Reproduce word for word the stretch of the remuneration policy excerpt from "Element   Purpose" through "of the GIS.".

------ PAGE EXCERPT ------

During 2025, we made a number of refinements to our remuneration policy. From 1 January 2026, these changes are intended to further strengthen the alignment between executive remuneration, long-term value creation and shareholder interests.

Element   Purpose
Introduction of the deferred bonus
scheme (DBS)
  The DBS structure simplifies the previous matching share arrangement by removing the requirement for employee co-investment and introducing a deferral mechanism that is directly linked to the outcome of the GIS.
Refinement of the LTIP
performance measures
  The ESG performance measure, FTSE Russell Index, was replaced with operationally measurable sustainability targets, including decarbonisation and rehabilitation performance measures. In addition, refinements were made to the total shareholder return (TSR) peer group and return on capital employed (ROCE) performance measures.
Strengthening of malus and
clawback provisions
  The malus and clawback policy was updated to strengthen governance oversight of incentive outcomes and extends the scope of the policy to a broader group of participants across the company’s variable remuneration schemes.
Application of MSR to the CEO   The remuneration committee exercised its discretion under the MSR policy to align the CEO’s MSR with the CEO’s three-year fixed-term contract. The requirement will therefore apply on a proportionate basis during the contractual period. This arrangement is intended as an interim measure pending the broader MSR policy review planned for 2026.
Enhancement of annual leave
benefits
  As part of Exxaro’s employee value proposition, annual leave for management and specialist employees will increase from 15 to 17 working days with effect from 2026. The enhancement has been incorporated within the overall remuneration framework and funded as part of the annual remuneration allocation process.

------ SUPPLIED INFORMATION ------

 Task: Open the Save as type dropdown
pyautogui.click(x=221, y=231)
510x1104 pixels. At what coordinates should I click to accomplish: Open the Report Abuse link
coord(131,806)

------

* [RESULT FOR THIS EXERCISE]:
Element   Purpose
Introduction of the deferred bonus
scheme (DBS)
  The DBS structure simplifies the previous matching share arrangement by removing the requirement for employee co-investment and introducing a deferral mechanism that is directly linked to the outcome of the GIS.